The company, which is also listed in London (INVP.L), said on Thursday adjusted earnings per share for the year to end March fell 25.5 percent to 42.4 pence, in line with its forecast of a 22-30 percent drop.

Operating profit at its private banking unit fell by 51.6 percent to 80.5 million pounds, and dropped 11.8 percent at its private client portfolio management and stockbroking business.

It said impairment losses on loans and advances, excluding the Kensington Group business acquired in August 2007, soared to 162.9 million pounds from 58.8 million, reflecting an increase in the bad loan rate to 3.3 percent from 1.3 percent since March 2008.

"The earnings number was in line with our expectations. Nothing surprising there ... Impairments were quite bad, they rose significantly," one Johannesburg-based bank analyst said.
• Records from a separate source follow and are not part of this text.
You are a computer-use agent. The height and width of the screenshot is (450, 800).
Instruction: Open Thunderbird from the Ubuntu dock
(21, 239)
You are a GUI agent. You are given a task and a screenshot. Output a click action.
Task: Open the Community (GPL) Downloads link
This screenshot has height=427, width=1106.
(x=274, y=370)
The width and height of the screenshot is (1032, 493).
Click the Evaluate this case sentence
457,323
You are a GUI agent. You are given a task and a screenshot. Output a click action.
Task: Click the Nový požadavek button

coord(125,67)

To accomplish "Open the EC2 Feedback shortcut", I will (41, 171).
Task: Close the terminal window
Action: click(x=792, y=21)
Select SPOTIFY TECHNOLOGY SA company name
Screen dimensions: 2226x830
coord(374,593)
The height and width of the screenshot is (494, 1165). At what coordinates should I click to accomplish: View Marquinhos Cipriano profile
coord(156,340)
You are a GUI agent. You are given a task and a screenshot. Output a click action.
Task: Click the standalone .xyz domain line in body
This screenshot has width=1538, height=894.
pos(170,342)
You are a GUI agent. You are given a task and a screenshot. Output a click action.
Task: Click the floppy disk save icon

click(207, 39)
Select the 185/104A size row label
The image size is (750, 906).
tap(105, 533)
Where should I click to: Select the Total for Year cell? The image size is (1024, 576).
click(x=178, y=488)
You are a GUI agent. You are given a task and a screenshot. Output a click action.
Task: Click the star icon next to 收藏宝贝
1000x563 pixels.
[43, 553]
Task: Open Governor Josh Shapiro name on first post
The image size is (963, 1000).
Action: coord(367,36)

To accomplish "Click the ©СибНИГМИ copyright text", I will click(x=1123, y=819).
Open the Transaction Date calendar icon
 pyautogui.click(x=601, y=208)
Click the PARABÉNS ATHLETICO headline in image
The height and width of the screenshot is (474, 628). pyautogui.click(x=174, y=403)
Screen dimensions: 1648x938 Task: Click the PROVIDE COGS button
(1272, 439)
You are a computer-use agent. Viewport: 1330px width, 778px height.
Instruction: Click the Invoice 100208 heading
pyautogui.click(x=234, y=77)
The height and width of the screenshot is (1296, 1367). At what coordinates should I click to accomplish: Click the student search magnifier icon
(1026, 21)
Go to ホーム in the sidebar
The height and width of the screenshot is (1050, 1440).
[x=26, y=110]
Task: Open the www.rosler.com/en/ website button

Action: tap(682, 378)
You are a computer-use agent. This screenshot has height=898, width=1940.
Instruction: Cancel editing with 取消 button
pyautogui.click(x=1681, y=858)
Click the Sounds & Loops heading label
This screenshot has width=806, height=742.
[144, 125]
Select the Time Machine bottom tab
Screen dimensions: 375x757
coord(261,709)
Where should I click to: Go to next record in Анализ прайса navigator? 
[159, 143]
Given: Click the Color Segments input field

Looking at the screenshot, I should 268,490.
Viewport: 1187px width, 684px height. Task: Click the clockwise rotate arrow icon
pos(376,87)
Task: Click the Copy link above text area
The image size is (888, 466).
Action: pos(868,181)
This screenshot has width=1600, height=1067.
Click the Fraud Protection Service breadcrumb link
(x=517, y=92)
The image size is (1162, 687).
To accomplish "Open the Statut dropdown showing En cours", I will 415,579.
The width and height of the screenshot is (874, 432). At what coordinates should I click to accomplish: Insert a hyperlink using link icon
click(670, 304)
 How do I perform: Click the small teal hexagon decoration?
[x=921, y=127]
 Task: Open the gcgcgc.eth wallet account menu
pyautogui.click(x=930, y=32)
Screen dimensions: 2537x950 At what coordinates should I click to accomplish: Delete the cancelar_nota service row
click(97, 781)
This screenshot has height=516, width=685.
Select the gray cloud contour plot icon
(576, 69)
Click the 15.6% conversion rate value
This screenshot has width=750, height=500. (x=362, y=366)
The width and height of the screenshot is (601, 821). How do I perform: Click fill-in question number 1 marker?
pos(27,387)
"Private banking operating income has come under a huge amount of strain across both geographies, both the UK as well as Africa."

Group operating profit rose 4.8 percent.

Unlike South Africa's main domestic lenders, Investec had some exposure to the U.S. subprime market, though analysts have said it is unlikely to suffer the huge losses seen at some of its international counterparts.

Managing Director Bernard Kantor said the firm's prospects appeared to be improving.

"I think the (worst) of the storm definitely has been the last quarter of last year and the first quarter of this year," he told Reuters.

Investec's shares fell 2.4 percent to 42.30 rand by 0850 GMT (9:50 a.m. British time), in line with the JSE Top-40 index .JTOPI, and were down 3.9 percent to 318 pence in London.